*TEXT*:

◇ ◇ ◇ ◇ ◇

By Jonathan Allen
(Reuters) – The federal prosecution of three former Minneapolis police officers who took part in the deadly arrest of George Floyd begins on Thursday in a trial that turns on when an officer has a duty to intervene in a colleague’s excessive use of force.
Tou Thao, J. Alexander Keung and Thomas Lane are charged with violating Floyd’s civil rights during the arrest on a road outside a Minneapolis grocery store in May 2020.
All three men were peripheral characters in a chaotic, violent scene that galvanized some of the largest anti-racism protests in the United States. They can all be glimpsed at times in a widely seen cellphone video that shows their colleague Derek Chauvin with his knee on the handcuffed Black man’s neck for more than nine minutes.
A jury found Chauvin, 45, guilty of murder and manslaughter in Floyd’s death at the end of a nationally televised state trial in April 2021, and a Minnesota judge sentenced him to 22-1/2 years in prison.

◇ ◇ ◇ ◇ ◇

*DATA SECTION*:
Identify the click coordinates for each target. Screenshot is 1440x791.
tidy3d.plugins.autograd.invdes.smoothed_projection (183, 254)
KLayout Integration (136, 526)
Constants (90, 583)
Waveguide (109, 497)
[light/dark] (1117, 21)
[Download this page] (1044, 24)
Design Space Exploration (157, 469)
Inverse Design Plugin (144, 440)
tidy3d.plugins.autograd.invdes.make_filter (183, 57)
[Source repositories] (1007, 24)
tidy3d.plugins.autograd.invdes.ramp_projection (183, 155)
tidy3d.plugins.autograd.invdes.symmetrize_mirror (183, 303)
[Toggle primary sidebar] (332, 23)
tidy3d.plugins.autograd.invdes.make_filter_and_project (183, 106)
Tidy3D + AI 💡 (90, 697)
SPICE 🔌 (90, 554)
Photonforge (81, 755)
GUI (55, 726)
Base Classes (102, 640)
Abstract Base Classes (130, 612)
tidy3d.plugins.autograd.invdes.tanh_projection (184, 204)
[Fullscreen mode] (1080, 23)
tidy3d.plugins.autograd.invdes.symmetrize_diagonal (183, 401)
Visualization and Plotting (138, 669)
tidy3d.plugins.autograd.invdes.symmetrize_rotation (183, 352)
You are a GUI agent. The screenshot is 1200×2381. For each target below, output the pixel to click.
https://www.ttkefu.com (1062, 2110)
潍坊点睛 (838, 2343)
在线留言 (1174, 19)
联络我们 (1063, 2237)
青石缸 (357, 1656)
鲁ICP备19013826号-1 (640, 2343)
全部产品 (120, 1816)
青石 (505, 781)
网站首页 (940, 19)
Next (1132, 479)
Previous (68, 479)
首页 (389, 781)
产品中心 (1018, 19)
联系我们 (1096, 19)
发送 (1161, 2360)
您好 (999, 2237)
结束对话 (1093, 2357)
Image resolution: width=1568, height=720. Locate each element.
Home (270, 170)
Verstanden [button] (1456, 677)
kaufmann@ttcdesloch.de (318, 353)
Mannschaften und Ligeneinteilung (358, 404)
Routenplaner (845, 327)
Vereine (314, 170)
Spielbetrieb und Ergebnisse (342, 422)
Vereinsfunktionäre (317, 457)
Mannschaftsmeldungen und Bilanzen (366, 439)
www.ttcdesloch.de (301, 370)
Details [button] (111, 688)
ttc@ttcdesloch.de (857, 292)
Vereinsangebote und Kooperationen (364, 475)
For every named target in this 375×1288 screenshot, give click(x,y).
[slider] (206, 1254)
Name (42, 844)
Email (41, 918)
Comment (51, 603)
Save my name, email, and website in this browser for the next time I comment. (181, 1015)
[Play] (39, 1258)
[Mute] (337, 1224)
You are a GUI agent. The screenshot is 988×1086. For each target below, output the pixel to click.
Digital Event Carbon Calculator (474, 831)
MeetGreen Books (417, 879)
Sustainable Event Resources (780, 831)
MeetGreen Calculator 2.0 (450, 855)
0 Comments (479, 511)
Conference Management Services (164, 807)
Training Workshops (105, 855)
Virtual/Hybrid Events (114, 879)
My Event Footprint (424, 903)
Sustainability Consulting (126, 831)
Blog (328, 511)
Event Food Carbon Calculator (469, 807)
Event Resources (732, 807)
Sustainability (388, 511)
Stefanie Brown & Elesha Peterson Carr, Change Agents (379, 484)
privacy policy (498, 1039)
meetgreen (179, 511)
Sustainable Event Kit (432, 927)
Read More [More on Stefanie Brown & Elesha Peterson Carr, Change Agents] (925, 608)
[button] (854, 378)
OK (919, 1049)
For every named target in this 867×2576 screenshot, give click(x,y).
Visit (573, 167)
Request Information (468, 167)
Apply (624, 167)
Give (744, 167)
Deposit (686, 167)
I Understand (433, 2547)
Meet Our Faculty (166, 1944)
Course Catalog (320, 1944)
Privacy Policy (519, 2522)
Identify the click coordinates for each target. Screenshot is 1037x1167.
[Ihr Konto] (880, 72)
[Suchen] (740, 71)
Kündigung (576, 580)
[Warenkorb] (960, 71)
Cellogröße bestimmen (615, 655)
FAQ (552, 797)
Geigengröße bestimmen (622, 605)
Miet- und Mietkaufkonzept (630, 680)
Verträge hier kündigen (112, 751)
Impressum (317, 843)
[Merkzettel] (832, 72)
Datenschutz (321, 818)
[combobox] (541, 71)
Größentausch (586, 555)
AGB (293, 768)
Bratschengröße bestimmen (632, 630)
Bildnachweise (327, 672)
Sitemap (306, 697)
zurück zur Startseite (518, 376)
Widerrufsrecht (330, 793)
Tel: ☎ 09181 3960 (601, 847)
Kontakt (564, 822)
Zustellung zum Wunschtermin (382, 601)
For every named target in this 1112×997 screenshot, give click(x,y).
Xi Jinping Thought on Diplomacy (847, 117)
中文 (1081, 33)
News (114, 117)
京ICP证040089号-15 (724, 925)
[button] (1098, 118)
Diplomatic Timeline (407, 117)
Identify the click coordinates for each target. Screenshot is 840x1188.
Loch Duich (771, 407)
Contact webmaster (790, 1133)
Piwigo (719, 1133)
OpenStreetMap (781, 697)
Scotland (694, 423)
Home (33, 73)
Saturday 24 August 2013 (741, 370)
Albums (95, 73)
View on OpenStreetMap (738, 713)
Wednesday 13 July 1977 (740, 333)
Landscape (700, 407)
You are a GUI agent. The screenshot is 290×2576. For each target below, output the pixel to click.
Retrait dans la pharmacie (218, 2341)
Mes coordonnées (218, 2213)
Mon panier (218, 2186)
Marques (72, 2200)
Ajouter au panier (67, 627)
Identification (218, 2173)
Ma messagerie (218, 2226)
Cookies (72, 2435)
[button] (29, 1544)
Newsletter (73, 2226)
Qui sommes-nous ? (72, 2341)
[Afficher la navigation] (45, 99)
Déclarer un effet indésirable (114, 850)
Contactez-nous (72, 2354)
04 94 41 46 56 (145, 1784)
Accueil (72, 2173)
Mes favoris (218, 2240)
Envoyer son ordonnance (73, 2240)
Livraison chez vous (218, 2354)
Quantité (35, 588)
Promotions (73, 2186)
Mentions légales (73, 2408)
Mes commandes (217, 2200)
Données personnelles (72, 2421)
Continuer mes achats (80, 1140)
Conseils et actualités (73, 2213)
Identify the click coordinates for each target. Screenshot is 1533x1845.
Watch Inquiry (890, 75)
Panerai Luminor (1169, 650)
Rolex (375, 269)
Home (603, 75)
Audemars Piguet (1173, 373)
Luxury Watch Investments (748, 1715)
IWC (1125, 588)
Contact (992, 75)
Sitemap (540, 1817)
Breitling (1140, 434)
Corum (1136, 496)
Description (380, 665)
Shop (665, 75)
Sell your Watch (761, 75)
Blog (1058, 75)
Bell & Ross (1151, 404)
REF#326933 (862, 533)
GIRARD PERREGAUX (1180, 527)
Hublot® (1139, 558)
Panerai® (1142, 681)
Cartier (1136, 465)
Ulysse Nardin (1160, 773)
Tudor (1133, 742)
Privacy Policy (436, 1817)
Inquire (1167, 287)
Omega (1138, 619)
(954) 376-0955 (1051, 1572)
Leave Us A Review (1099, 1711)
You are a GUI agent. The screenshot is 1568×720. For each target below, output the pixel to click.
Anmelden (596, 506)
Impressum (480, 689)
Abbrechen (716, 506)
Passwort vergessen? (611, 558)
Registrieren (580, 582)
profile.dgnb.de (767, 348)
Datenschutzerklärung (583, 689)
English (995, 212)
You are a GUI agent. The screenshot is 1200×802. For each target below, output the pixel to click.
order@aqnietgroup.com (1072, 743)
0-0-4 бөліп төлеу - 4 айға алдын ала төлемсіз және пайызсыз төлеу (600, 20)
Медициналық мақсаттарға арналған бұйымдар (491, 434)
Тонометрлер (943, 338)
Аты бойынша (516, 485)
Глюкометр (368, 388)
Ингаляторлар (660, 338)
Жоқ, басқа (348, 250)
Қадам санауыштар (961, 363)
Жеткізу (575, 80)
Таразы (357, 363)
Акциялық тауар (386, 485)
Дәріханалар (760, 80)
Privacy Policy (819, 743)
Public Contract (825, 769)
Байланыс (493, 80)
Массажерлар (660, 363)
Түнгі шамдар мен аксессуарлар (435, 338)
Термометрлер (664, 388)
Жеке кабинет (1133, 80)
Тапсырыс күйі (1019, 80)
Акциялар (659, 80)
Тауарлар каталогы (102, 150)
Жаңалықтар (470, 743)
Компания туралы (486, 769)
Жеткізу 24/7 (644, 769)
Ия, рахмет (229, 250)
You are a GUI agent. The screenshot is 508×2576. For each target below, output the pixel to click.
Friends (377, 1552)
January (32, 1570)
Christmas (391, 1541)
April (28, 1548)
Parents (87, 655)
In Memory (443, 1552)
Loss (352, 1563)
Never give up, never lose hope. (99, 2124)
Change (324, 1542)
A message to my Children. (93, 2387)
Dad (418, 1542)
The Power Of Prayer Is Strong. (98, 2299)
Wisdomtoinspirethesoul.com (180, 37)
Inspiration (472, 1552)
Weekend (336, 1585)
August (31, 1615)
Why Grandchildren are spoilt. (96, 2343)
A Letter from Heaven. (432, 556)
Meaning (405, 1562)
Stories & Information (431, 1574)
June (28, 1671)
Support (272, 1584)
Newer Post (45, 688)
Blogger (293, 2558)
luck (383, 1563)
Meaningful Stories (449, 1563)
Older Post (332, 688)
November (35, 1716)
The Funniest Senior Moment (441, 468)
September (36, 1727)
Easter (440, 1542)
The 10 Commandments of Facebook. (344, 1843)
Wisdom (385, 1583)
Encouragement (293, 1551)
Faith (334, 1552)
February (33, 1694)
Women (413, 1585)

◇ ◇ ◇ ◇ ◇

*SHORT TASK*: List the three former Minneapolis police officers who, according to the article above on the federal trial over George Floyd's arrest, are charged with violating Floyd's civil rights.

*RESPONSE TO THIS EXERCISE*: Tou Thao, J. Alexander Keung and Thomas Lane